I talked to Ian Gillan about Roger and he agreed.
“Yeah, he doesn’t get so much glory as Jon or Ritchie, because Rog is very unobtrusive. The rest of us are dead flash on stage, but Rog just choogles along quietly on bass, keeping a rock-steady beat for little Ian, and keeping Jon and Ritchie up to scratch with chord progressions when they’re freaking out all over the place.”
I noticed that Purple’s stage act is undergoing a subtle change, but they still keep in the numbers that they’re known for by audiences throughout the world — “Mandrake Root,” “Child In Time,” “Speed King” — and, of course, “Black Knight” has been added as an encore number.
Sitting in the wings of the Olympia noting the changes they’re going through, I was joined again by singer Ian, who doesn’t take part in the purely instrumental “Wring That Neck.”
“Jon’s added electric piano now, and uses both that and his old Hammond organ in some of the numbers.

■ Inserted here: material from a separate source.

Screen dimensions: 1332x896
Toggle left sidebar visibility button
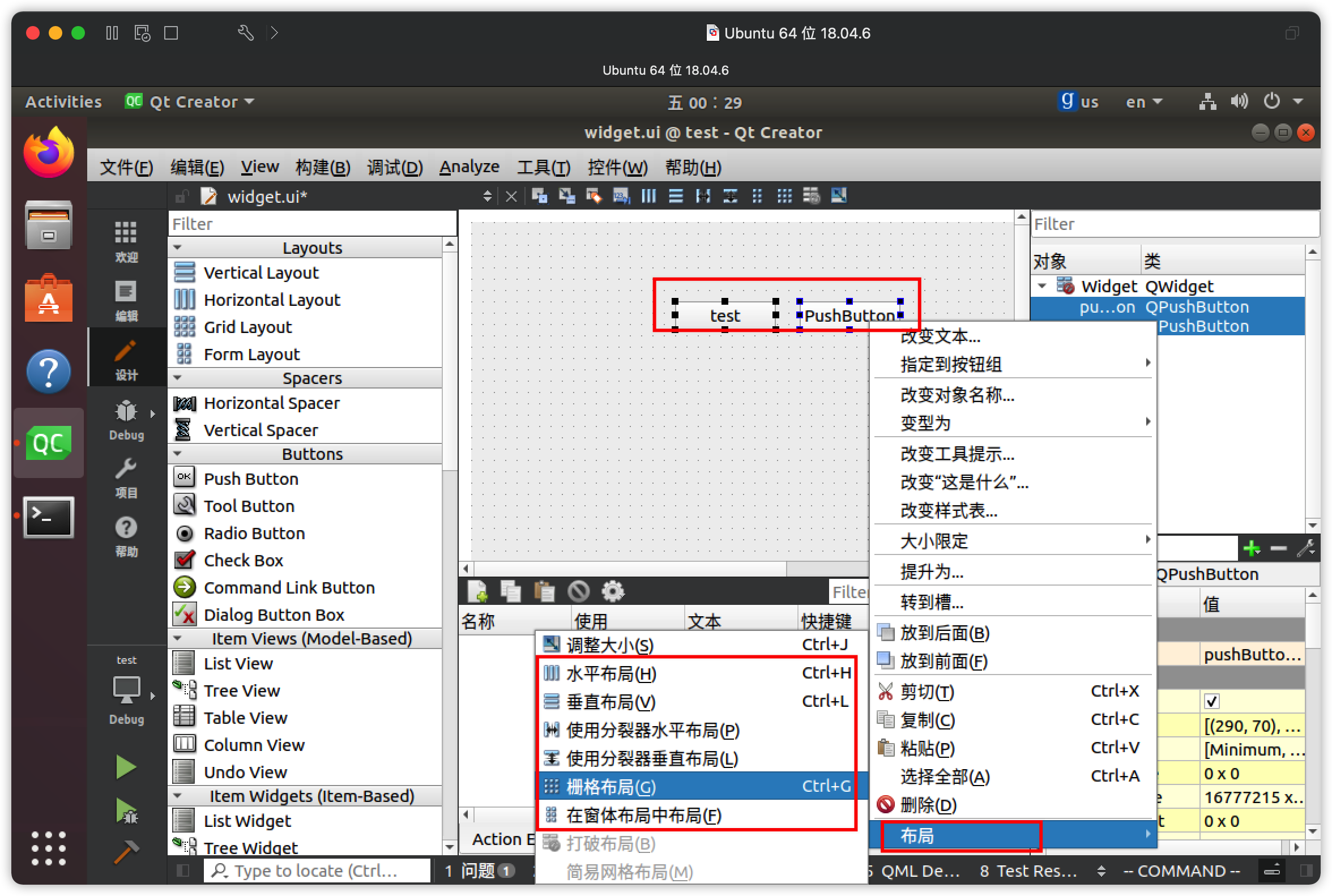point(183,871)
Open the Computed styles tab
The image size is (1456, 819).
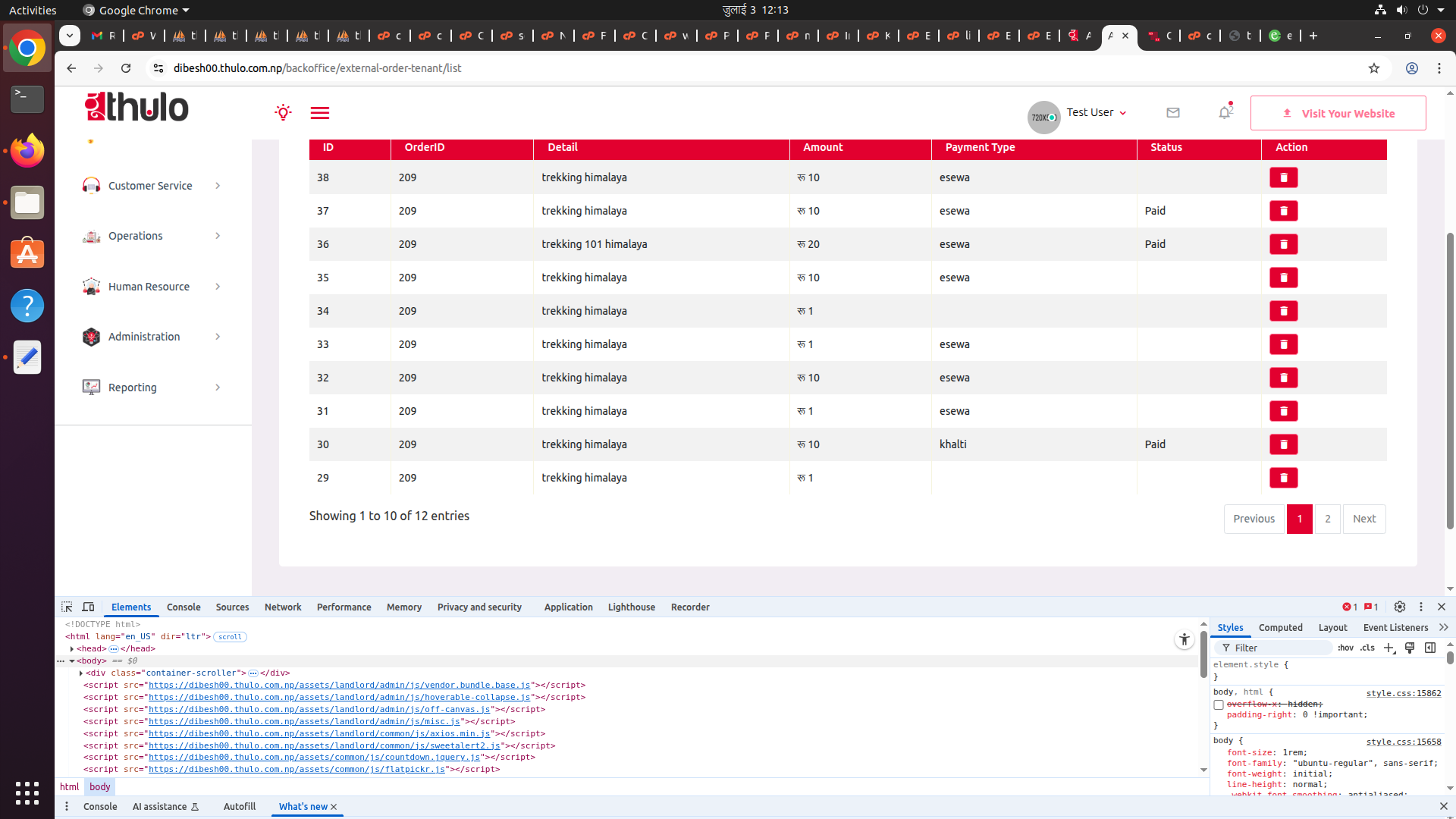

And just listen to how fast Ritchie’s playing these days – much faster than Alvin Lee, yet every note is as clear as a bell. Oh, listen to how they play this next part…”
Whereupon the other four played the “next part” of “Wring That Neck” differently than they’ve ever done before.
That’s probably the reason that Deep Purple’s stature has grown so hugely in recent months. People keep going back to see them, knowing approximately what they’re going to get — loud, hard, showmanship rock. But never played exactly the same way as the last time.
They know they’ll hear Ian’s uniquely high, screaming voice. Jon’s keyboards pumping out all the musical changes from rock to jazz to classical to rock again. Little Ian’s wild, uninhibited drumming. Ritchie’s violent express-train guitar playing. And Roger’s powerhouse of a bass.